January saw struggling financial markets, worrying reports from the FED, and a relative continuation of the crypto dump. Many analysts are signaling now is the time to buy and add to their portfolios, while others suggest there is further downside potential with regulatory rumours, continued inflation and market uncertainties . In this article, we’ll cover the latest price predictions for the most essential coins, analyze if it’s another drop to buy, and reveal our large-cap underdog pick for the month.
– Bitcoin since 2020 (block per day)
January was quite bearish for the crypto as the slide that started in November continued. Bitcoin (BTC) has now appeared to stabilize, having briefly touched below its $35,000 support level and flirted with an even lower drop. This week has been complicated with all the noise from the FED report detailing their upcoming plans to raise rates, which generally have a negative effect on crypto. Usually you will see crypto mirror trends in the stock market, and this week more or less followed suit. However, for now, cryptocurrencies appeared to rally and stabilize, with some analysts suggesting the dump is over.
The big question was whether BTC would fall to its next support level of around $30,000 that we saw in June of last year, but at the moment it doesn’t look like that will happen. Instead, it looks like the crypto is rising in parallel with inflation levels; this inflation hedge is widely believed to be the reason most people buy Bitcoin, an interpretation that suggests BTC will continue to rally and lead the breakout from this three-month long decline.
Ethereum (ETH) has seen a major sell-off over the past week. Some suggest this was due to capital being injected into other Alt coins, leaving it feeling that it is currently undervalued at $2500. It’s hard to guess where ETH will go in the coming weeks; of course, it will mostly follow in the footsteps of Bitcoin, but Ethereum 2.0 lingers in the background as potentially its biggest catalyst yet.
Many expect this year to be the year ETH 2 finally begins its rollout and when it does, prices could reach $8,000.
According to the current short-term forecast, ETH should stay around $2,500.
Solana (SOL) has been in the news again recently, dropping 67% from previous highs. This is again due to performance issues with the native platform itself, specifically the same DDOS (denial of service attack) attacks they had issues with in September and December 2021. Due to the system of proof of history, Solana uses , it makes it vulnerable to situations where its servers can be overloaded.
On this occasion, it was market volatility that actually triggered a crash, and some users were further frustrated by founder Anatoloy Yakovenko’s tweet of a screenshot showing a Solana node reporting 2.05 million duplicate data packets submitted to the network, with the caption “lol”. We usually see Solana get rid of these events, but not this time.
Solana now sits around $90, which is the lowest since her first big pump in August.

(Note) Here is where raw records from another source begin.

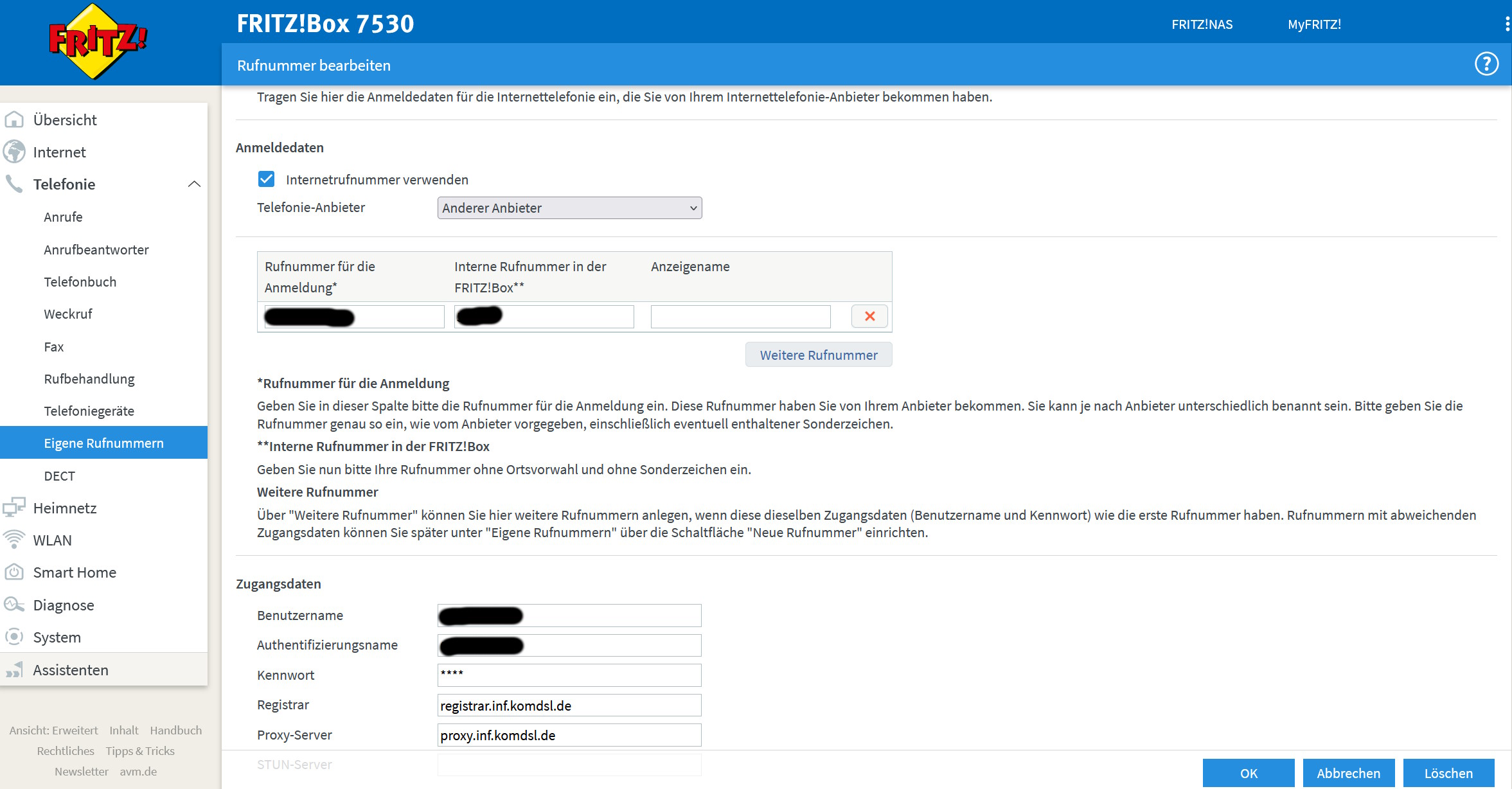Click the Diagnose pulse icon

(x=14, y=605)
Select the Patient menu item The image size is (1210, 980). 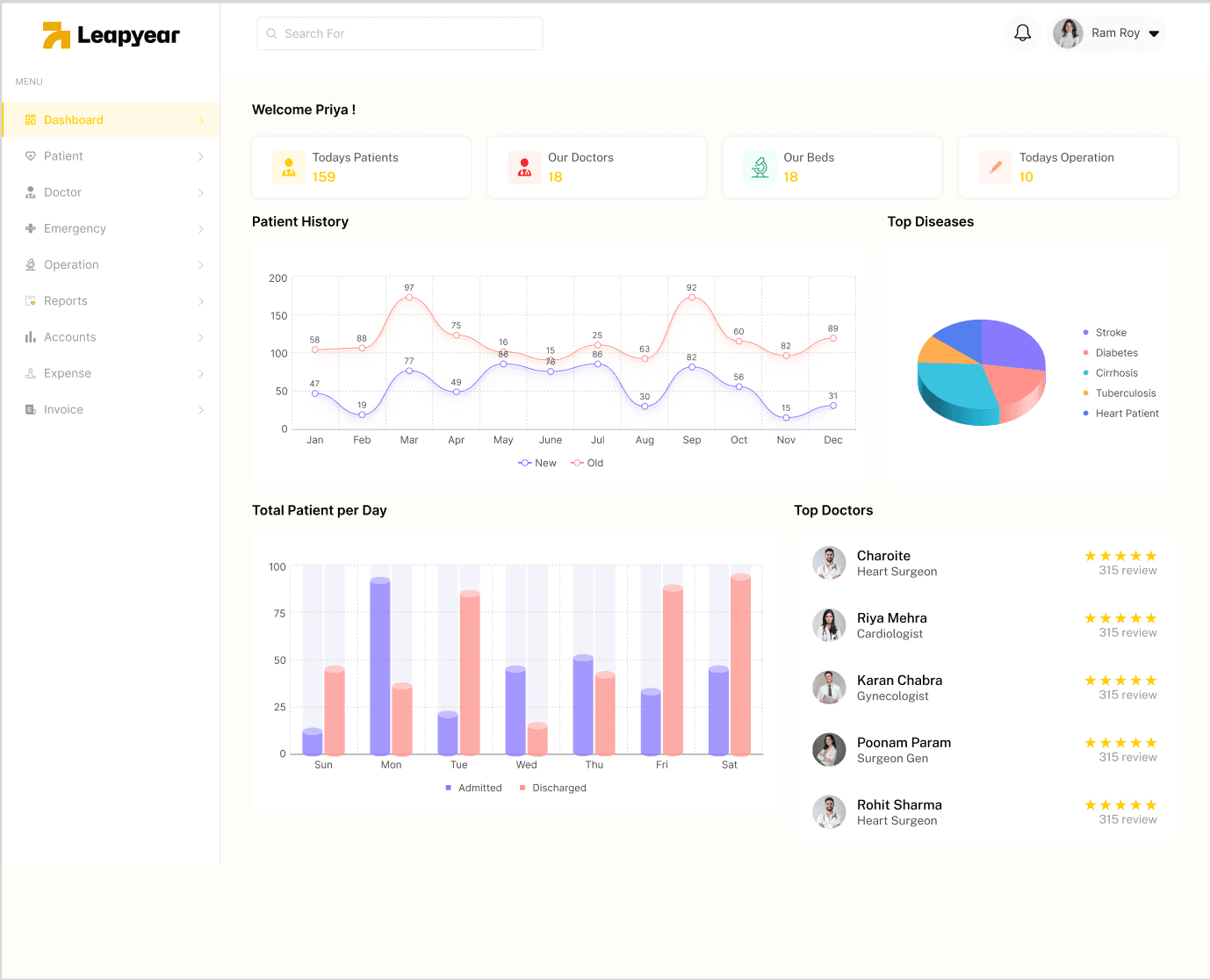(x=64, y=155)
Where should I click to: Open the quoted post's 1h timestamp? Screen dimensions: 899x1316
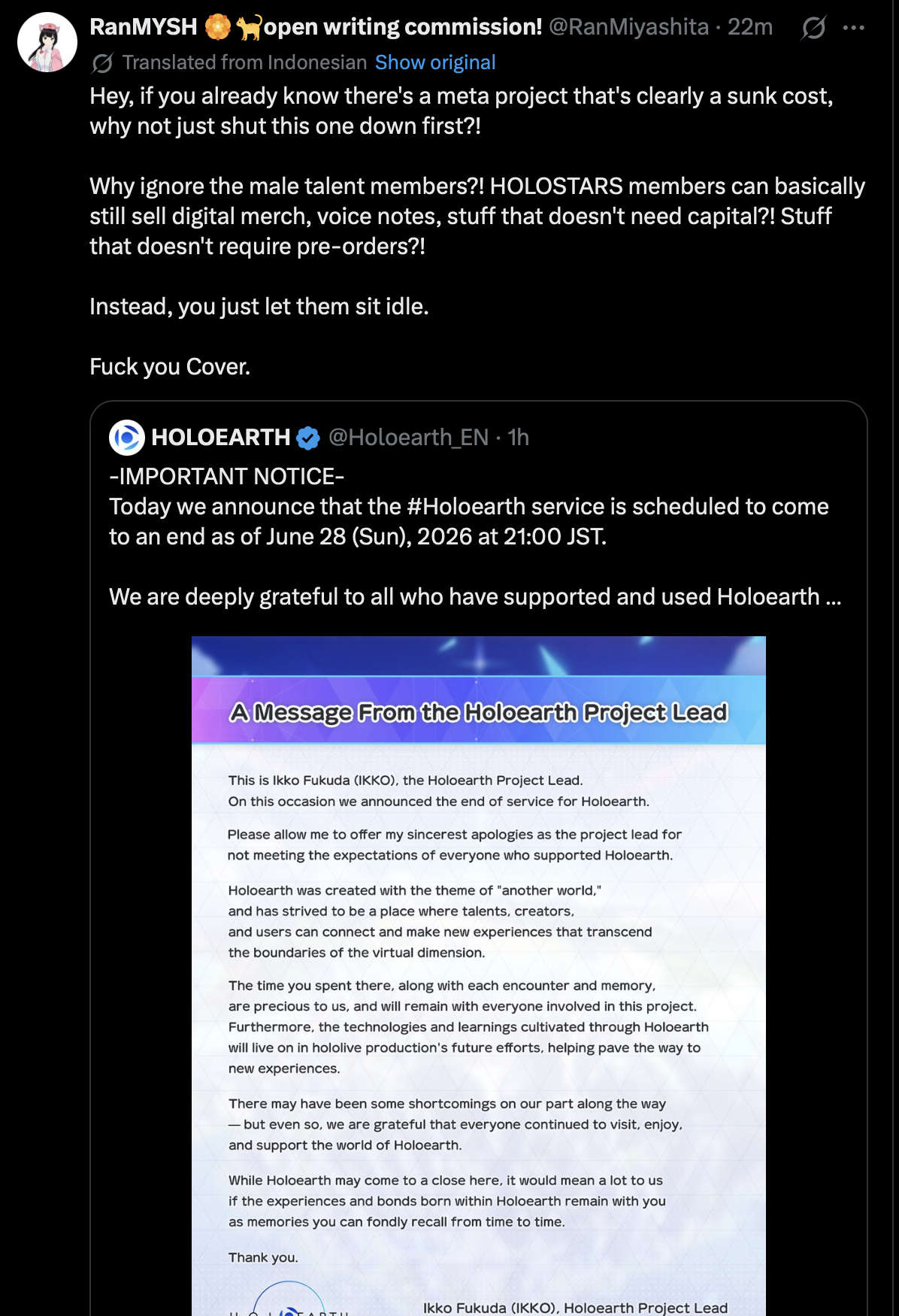[x=519, y=437]
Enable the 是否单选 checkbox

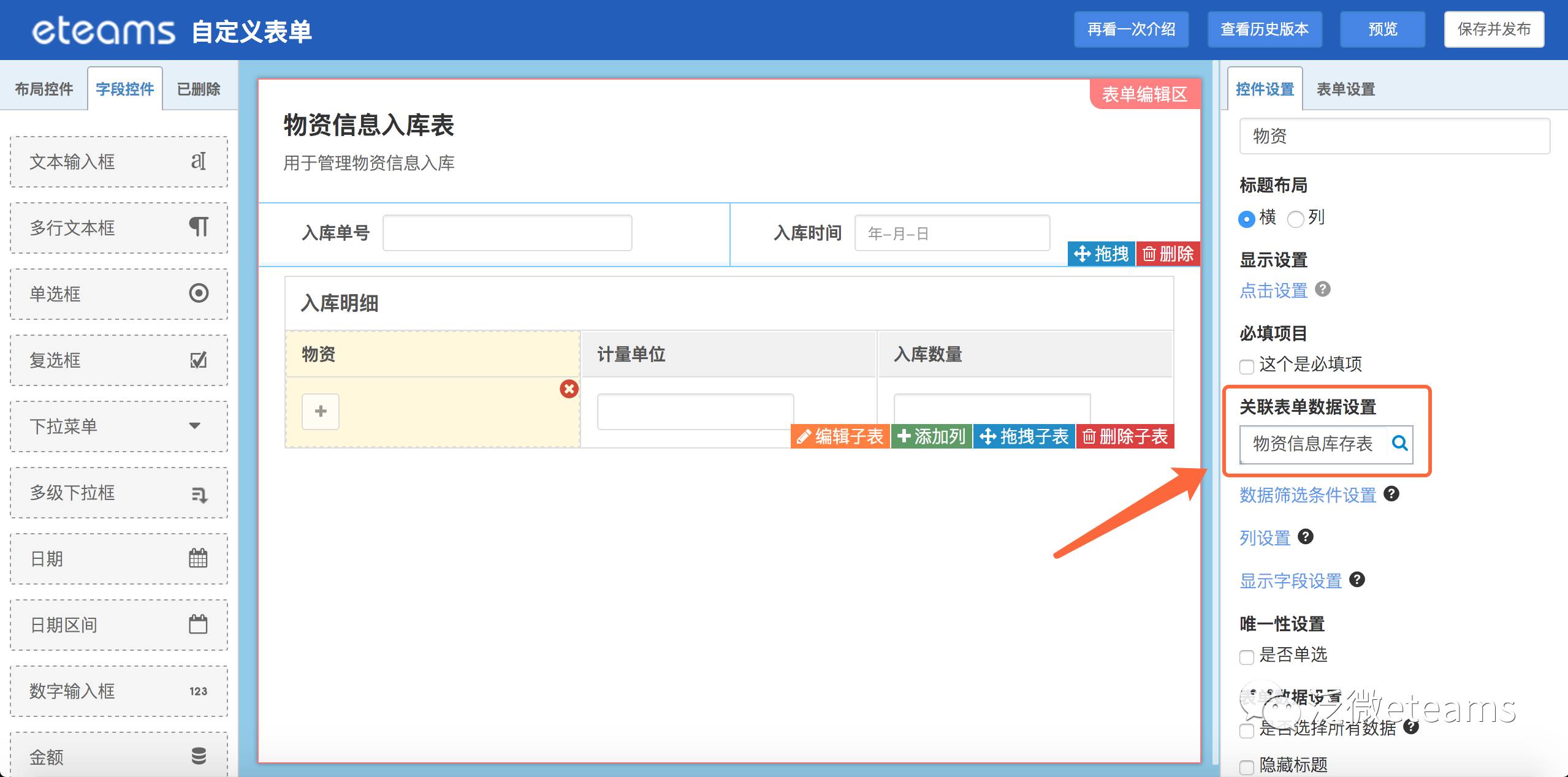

It originally held at $135 with the latest crash, but the rig’s collapse has led some to question its future and look into rivals like Avalanche.
– Solana since 2021 (block per day)
Our outsider of the month: Cardano
Cardano (ADA) has been one of the worst performers in the recent bear market. This was mainly due to the delay in releasing its smart contract functionality, basically because it was just more complex than the ADA team had envisioned.
Despite this, activity on Cardano has continued to grow with some of its most promising apps raising huge capital, some of which are paving the way for successful stablecoin integration – a critical component of market success.
ADA had a short pump 10 days ago to around $1.60, but is now back to around $1.05, a level reflecting the general bear market.
The price predictions for Cardano are bullish and could reach $2.20, especially when they roll out their smart contract compatibility.